### [What is needed]
Beginning with the line containing "Task: Select the" and ending at the last line of the records, transcribe each line exactly. Do not include pictures.

### [Records provided]
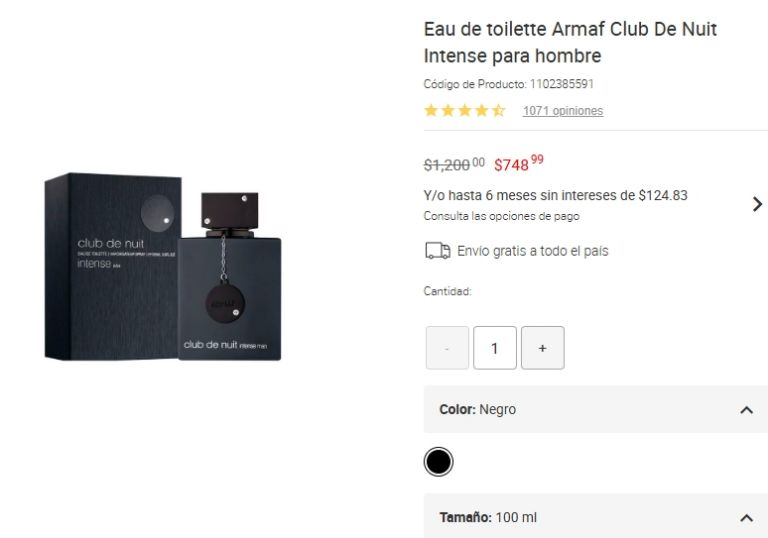Click the first rating star
This screenshot has width=768, height=538.
coord(431,110)
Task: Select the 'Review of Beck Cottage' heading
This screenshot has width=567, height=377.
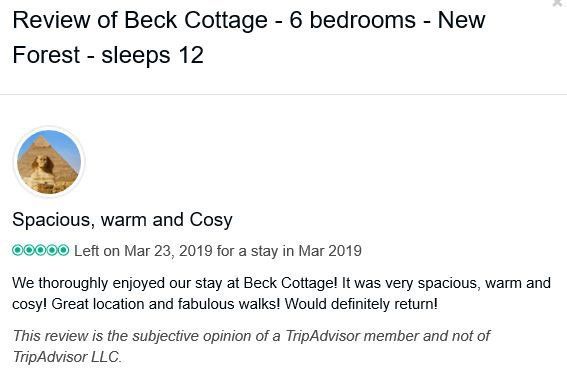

### [Answer to the exercise]
Task: Select the 'Review of Beck Cottage' heading
This screenshot has width=567, height=377.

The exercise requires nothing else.